Calcium-dependent ultrasound stimulation of secretory events from pancreatic beta cells

Background: Our previous studies have indicated that ultrasound can stimulate the release of insulin from pancreatic beta cells, providing a potential novel treatment for type 2 diabetes. The purpose of this study was to explore the temporal dynamics and Ca2+-dependency of ultrasound-stimulated secretory events from dopamineloaded pancreatic beta cells in an in vitro setup. Methods: Carbon fiber amperometry was used to detect secretion from INS-1832/13 beta cells in real time. The levels of released insulin were also measured in response to ultrasound treatment using insulin-specific ELISA kit. Beta cells were exposed to continuous wave 800 kHz ultrasound at intensities of 0.1 W/cm(2), 0.5W/cm(2) and 1 W/cm(2) for several seconds. Cell viability tests were done with trypan blue dye exclusion test and MTT analysis.
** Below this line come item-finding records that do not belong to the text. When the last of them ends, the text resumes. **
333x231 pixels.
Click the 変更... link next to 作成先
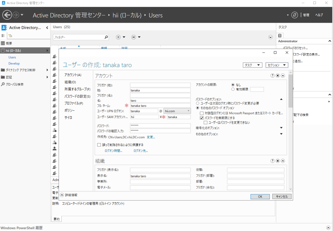click(151, 137)
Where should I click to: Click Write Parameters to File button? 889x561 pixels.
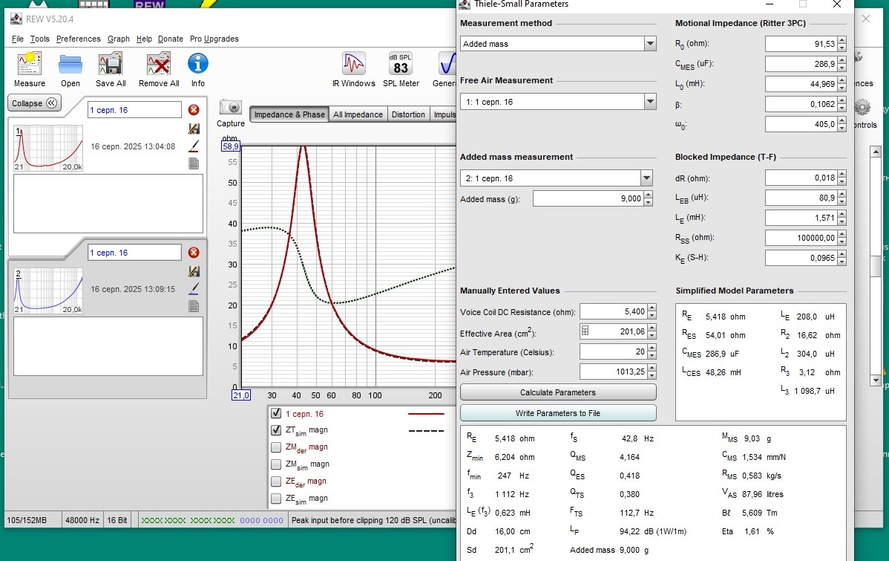(x=558, y=413)
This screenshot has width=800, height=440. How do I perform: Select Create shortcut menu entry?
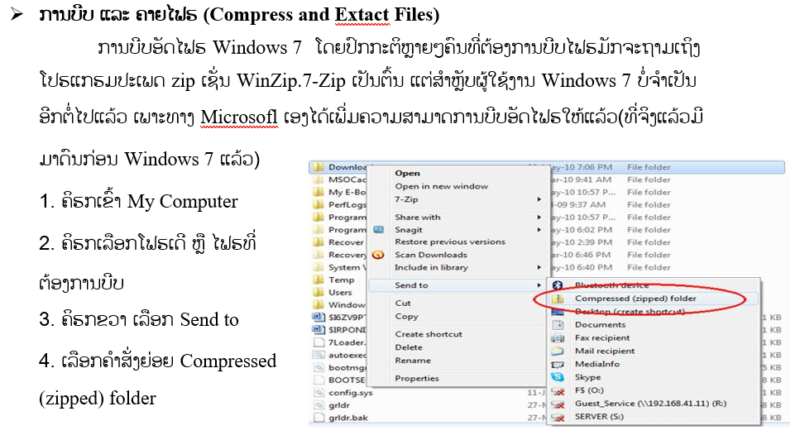[x=429, y=334]
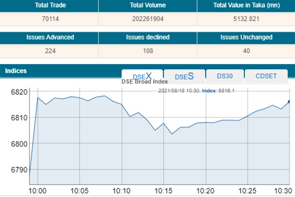295x197 pixels.
Task: Select the Total Value in Taka header
Action: 246,6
Results: Carbon fiber amperometry experiments showed that application of 800 kHz ultrasound at intensities of 0.5 and 1 W/cm(2) was capable of stimulating secretory events for durations lasting as long as the duration of the stimulus. Furthermore, the amplitude of the detected peaks was reduced by 64% (p < 0.01) when extracellular Ca2+ was chelated with 10 mM EGTA in cells exposed to ultrasound intensity of 0.5 W/cm(2). Measurements of released insulin in response to ultrasound stimulation showed complete inhibition of insulin secretion by chelating extracellular Ca2+ with 10 mM EGTA (p < 0.01). Viability studies showed that 800 kHz, 0.5 W/cm(2) ultrasound did not cause any significant effects on viability and metabolic activity in cells exposed to ultrasound as compared to sham-treated cells. Conclusions: Our results demonstrated that application of ultrasound was capable of stimulating the release of insulin from pancreatic beta cells in a safe, controlled and Ca2+-dependent manner.